Published on

Stanford Study Reveals ChatGPT Performance Decline Over Time

Authors
  • avatar
    Name
    Ajax
    Twitter

ChatGPT Performance Fluctuations: A Deep Dive

A groundbreaking study, titled 'ChatGPT Behavior Over Time,' conducted by researchers at Stanford University and UC Berkeley, has exposed notable variations in the performance and behavior of both GPT-3.5 and GPT-4. This research, published in the Harvard Data Science Review, examined these models over a three-month period across seven distinct tasks. These tasks included mathematical problem-solving, code generation, multi-hop knowledge-intensive question answering, the US Medical Licensing Exam, and visual reasoning.

Significant Performance Changes

The study revealed considerable shifts in performance for both models within the three-month window. For instance, GPT-4's accuracy in identifying prime versus composite numbers plummeted from 84% in March to 51% in June. This decline was partly attributed to a diminished ability to follow 'chain of thought' prompts. Conversely, GPT-3.5 demonstrated an improvement in this specific task during the same period, highlighting the complex and sometimes unpredictable nature of these models.

Other Key Findings

  • Reduced Sensitivity: GPT-4 showed a decreased willingness to answer sensitive questions and opinion surveys by June.
  • Reasoning Abilities: While GPT-4 improved in solving multi-step reasoning problems, GPT-3.5 experienced a decline in these tasks.
  • Code Generation Errors: Both models exhibited an increase in formatting errors during code generation.
  • Instruction Following: GPT-4's ability to adhere to user instructions also showed a noticeable decline.

Evaluation Methodology: Testing the Models

The researchers rigorously evaluated GPT-3.5 and GPT-4 using principles of diversity and representation. Tests were conducted across seven major domains:

  • Mathematical problems
  • Sensitive/dangerous issues
  • Opinion surveys
  • Multi-hop knowledge-intensive questions
  • Code generation
  • US Medical Licensing Exam
  • Visual reasoning

To further understand the behavioral changes, the team developed a new benchmark focused on task-independent instruction following. This benchmark included four types of common instructions: answer extraction, stop apologizing, avoid specific words, and content filtering.

Instruction Following: A Critical Test

This series of tests was designed to evaluate the models' ability to follow instructions independently of specific skills or knowledge.
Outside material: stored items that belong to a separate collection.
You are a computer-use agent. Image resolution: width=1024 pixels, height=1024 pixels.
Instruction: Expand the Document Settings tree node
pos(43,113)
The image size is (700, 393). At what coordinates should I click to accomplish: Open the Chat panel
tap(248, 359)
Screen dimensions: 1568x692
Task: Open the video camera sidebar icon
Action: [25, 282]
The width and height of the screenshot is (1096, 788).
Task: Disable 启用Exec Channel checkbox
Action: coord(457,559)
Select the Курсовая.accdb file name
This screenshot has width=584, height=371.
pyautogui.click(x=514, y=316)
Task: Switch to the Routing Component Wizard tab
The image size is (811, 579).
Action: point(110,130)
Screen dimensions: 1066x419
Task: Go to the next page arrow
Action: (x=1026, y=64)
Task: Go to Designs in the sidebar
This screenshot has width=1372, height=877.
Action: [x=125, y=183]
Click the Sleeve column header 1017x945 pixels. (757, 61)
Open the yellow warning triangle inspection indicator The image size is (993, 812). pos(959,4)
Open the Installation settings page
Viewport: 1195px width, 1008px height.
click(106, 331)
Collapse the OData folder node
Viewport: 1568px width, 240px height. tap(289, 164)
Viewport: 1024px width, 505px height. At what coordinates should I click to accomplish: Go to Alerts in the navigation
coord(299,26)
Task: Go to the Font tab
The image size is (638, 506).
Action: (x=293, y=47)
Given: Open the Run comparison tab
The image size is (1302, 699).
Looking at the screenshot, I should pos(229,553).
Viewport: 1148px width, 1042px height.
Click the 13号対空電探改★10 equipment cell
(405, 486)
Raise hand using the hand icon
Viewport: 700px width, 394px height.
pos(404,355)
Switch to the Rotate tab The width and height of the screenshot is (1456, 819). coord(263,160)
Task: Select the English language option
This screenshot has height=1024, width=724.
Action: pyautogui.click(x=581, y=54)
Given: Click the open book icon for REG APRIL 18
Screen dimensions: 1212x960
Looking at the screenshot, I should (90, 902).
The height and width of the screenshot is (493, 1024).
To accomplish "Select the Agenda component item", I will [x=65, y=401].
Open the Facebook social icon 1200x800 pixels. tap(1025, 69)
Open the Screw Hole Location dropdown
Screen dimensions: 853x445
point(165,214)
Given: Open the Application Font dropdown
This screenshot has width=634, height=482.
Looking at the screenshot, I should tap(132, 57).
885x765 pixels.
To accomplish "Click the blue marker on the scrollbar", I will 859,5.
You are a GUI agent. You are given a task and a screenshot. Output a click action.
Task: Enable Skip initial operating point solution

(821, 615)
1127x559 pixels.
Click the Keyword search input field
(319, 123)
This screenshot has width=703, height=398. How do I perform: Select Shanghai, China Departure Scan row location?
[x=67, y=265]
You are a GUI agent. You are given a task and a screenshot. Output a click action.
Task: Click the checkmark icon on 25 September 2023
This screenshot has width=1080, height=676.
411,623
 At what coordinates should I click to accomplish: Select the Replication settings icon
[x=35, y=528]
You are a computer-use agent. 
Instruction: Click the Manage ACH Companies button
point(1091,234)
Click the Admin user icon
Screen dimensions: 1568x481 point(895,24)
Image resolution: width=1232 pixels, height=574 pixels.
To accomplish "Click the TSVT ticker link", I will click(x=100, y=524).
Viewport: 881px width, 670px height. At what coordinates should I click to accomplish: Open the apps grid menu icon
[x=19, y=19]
In March, GPT-4 was able to follow most individual instructions well, but by June it began to disregard them. For example, the compliance rate for answer extraction instructions dropped dramatically from 99.5% to nearly zero. Content filtering instruction fidelity also declined from 74.0% to 19.0%.

Specific Instruction Types and Performance

  • Answer Extraction: This instruction tests the model's ability to locate and identify the answer within a given text. GPT-4's compliance dropped significantly from 99.5% in March to nearly zero in June.
  • Stop Apologizing: This tests the model's ability to avoid using apologies or self-identifying as an AI. While compliant in March, GPT-4 frequently violated this instruction by June.
  • Avoid Specific Words: This instruction checks the model's flexibility in adhering to specific constraints. The decline from March to June indicates a reduction in GPT-4's ability to handle complex instructions.
  • Content Filtering: This instruction requires the model to exclude specific topics or sensitive information. GPT-4's filtering ability significantly decreased from March to June, with only about 19% of sensitive issues handled correctly.

Implications of the Research

The researchers emphasized that the closed-source nature of GPT-3.5 and GPT-4, with OpenAI not disclosing its training data and processes, leads to a lack of transparency. This makes it difficult for users to understand the changes that occur with each major update. This study is crucial for developers and users to comprehend the performance and behavioral dynamics of ChatGPT, which is vital for ensuring the model's safety and content authenticity. The study also highlights the challenges in maintaining these models’ consistency and reliability, especially in rapidly evolving environments.